When Marty was just a child his mother Ann Maggio would trade her spaghetti to Marty's music teacher Michael Spompanato for clarinet lessons. Soon after Marty turned his attention to the Saxophone and that was it. At age 16 Marty joined his first band called the PerryMates, headed by Clarence Perry. While with the PerryMates Marty and the band hooked up with Roy Orbison and they even auditioned at Orbison's house. He hired them and they toured with him for some time.

After Marty finally parted with PerryMates and Roy Orbison he ended up recording some tracks with the Nashville Horns and Elvis Presley. Marty's main work with Elvis was playing backup on his I washed my Hands in Muddy Water track.

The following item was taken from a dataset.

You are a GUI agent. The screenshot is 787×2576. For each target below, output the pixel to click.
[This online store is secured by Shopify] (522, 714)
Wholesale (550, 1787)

Marty's next big run in was when he realized a friend of his by the name of Richard Kemp knew Boots Randolph well. Richard hooked up Marty and Boots and it was magic. When Boots heard how good Marty's version of “Yackety Sax” was he then invited Marty up on stage to play with him. Together they did a double sax version of the song and this was said to be the first time Boots ever invited another sax player to play with him.

Next Marty hooked up with another Nashville musician by the name of Jim Vest, leader of the Nashville Cats. Marty started with the Cats in 1972 and was involved in more recording sessions. In 1976 Marty decided to return to Houston and get back into circulation in his hometown. Marty cut about half a dozen cd's such as Sax Tradition, Simple things, Jump Jives and Wail and his newest release “YES” Country which was released just months before his death. Marty was also said to be in negotiations to play Sax on American Idol performer John Wayne Shultz album,

On April 25, 2011, at 61 years of age Marty unexpectedly died of a possible heart attack.